Pinkevich, Albert

Pinkevich, Al’bert Petrovich

 

Born Dec. 24, 1883 (Jan. 5, 1884); died 1939. Soviet educator. Professor (from 1918); doctor of pedagogical sciences (1935). Member of the CPSU from 1923.

Pinkevich was born in the village of Urunda, now in Iglino Raion, Bashkir ASSR. In 1909 he graduated from the University of Kazan. Between 1909 and 1917 he taught natural science and contributed to progressive journals and newspapers under the name of Adam Bel’skii. From the earliest years of Soviet power, Pinkevich was involved in promulgating school reforms. Between 1924 and 1930 he was rector of the Second Moscow State University and head of its subdepartment of pedagogy. In 1926 he founded the university’s pedagogical research institute. Between 1923 and 1932 he was a member of the State Academic Council. From 1931 to 1936, Pinkevich worked at the Higher Communist Institute of Education, and in 1936 and 1937 he headed the subdepartment of pedagogy at the Lenin Moscow State Pedagogical Institute.

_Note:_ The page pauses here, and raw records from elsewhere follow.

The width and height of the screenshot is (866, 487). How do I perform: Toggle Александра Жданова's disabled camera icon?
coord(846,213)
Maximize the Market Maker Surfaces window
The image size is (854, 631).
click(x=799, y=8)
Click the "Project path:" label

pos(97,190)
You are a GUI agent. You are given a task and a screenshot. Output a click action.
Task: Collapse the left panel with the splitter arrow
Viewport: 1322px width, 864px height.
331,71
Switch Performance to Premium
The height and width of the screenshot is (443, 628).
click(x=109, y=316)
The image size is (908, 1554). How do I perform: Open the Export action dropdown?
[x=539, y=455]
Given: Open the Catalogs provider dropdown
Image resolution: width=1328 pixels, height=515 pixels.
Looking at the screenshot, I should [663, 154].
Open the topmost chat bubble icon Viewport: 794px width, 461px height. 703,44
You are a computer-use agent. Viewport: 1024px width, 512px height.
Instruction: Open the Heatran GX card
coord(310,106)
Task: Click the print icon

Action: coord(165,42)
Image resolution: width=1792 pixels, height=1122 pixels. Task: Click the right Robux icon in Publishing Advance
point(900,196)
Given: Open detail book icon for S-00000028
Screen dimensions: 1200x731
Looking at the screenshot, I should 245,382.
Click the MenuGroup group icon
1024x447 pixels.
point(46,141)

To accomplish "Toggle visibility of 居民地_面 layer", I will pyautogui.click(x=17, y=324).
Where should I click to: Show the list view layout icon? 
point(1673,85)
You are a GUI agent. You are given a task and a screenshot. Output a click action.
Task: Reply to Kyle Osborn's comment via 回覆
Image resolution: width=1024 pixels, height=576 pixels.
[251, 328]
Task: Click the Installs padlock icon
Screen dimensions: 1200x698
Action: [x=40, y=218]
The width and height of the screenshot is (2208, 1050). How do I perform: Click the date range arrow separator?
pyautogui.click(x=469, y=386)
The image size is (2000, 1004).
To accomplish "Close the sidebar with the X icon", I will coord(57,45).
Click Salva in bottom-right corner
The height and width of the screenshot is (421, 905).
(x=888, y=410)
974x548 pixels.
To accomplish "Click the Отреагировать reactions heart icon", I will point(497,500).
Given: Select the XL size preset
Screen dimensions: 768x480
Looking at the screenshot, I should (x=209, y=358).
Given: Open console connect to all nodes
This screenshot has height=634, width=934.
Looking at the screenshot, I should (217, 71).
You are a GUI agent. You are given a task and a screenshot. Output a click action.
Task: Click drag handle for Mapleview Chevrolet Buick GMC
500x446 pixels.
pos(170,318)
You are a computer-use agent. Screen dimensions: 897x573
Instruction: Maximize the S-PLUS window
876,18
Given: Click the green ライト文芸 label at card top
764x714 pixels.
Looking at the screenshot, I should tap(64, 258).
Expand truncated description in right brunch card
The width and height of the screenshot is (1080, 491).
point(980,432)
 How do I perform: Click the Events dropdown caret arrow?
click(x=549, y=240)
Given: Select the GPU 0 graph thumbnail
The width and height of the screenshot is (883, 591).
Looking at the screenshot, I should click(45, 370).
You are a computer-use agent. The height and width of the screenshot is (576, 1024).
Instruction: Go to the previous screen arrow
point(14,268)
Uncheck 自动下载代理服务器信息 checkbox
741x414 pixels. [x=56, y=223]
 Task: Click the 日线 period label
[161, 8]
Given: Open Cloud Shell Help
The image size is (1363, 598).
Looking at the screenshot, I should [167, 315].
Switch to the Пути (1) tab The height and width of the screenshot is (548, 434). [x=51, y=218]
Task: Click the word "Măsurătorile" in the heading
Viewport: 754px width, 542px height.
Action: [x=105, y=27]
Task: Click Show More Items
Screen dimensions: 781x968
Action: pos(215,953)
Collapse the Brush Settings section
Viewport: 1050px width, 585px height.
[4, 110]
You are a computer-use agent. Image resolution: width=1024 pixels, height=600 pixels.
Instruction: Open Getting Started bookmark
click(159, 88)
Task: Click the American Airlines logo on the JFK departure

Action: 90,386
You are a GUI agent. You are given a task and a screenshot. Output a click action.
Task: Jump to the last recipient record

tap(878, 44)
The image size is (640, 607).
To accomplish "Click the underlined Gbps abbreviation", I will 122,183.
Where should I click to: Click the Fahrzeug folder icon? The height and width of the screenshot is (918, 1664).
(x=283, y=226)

Pinkevich was one of the first educators to write Soviet textbooks and devise teaching aids in natural science and education; he was also one of the first to deal with teaching methods. He criticized the theory of biogenesis as applied to pedagogy and opposed the theory of progressive education as well as unrealistic and impractical methodological proposals.

WORKS

Metokida nachal’nogo kursa estestvoznaniia, 4th ed. Moscow, 1922.
Osnovnye problemy sovremennoi shkoly. Petrograd, 1924.
Estestvoznanie, pedagogika i marksizm: Sb. statei. Leningrad, 1924.
Sovetskaia pedagogika za 10 let. Moscow, 1927.
Osnovy sovetskoi pedagogiki. Moscow-Leningrad, 1929.
Pedagogika, 5th ed, vols. 1-2, 1929.
Marksistskaia pedagogicheskaia khrestomatiia XIX-XX vv., parts 1-2. Moscow-Leningrad, 1926-28.

REFERENCE

Korolev, F. F. “A. P. Pinkevich—vidnyi sovetskii pedagog (1884-1939).” Sovetskaia pedagogika, 1962, no. 5.